▶ _Problem to work on_: Without any images, write the listing below out word for word.

*** Data listing Section Begins ***

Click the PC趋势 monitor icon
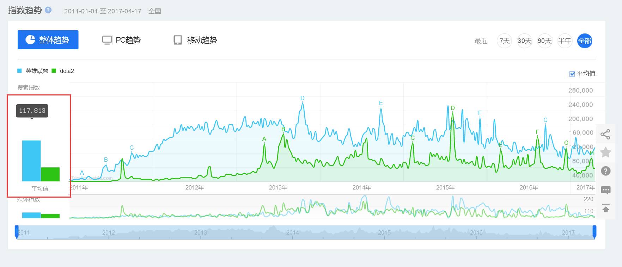Viewport: 622px width, 267px height. click(107, 40)
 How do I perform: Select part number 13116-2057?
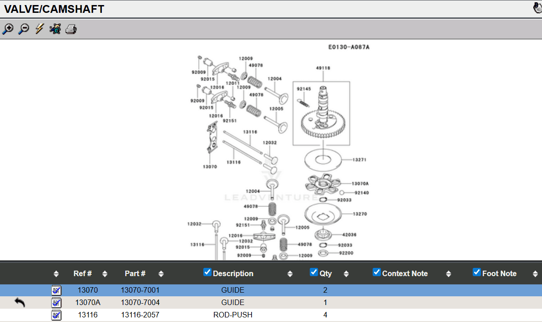tap(140, 315)
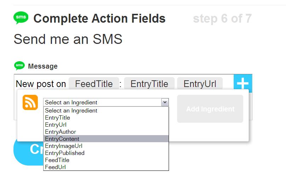Select EntryAuthor in the dropdown list
Screen dimensions: 286x185
[x=60, y=132]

*** Data listing Section Ends ***

▶ _Response_:
Click the PC趋势 monitor icon
Viewport: 622px width, 267px height. click(107, 40)
 How do I perform: Select part number 13116-2057?
tap(140, 315)
Select EntryAuthor in the dropdown list
Screen dimensions: 286x185
[x=60, y=132]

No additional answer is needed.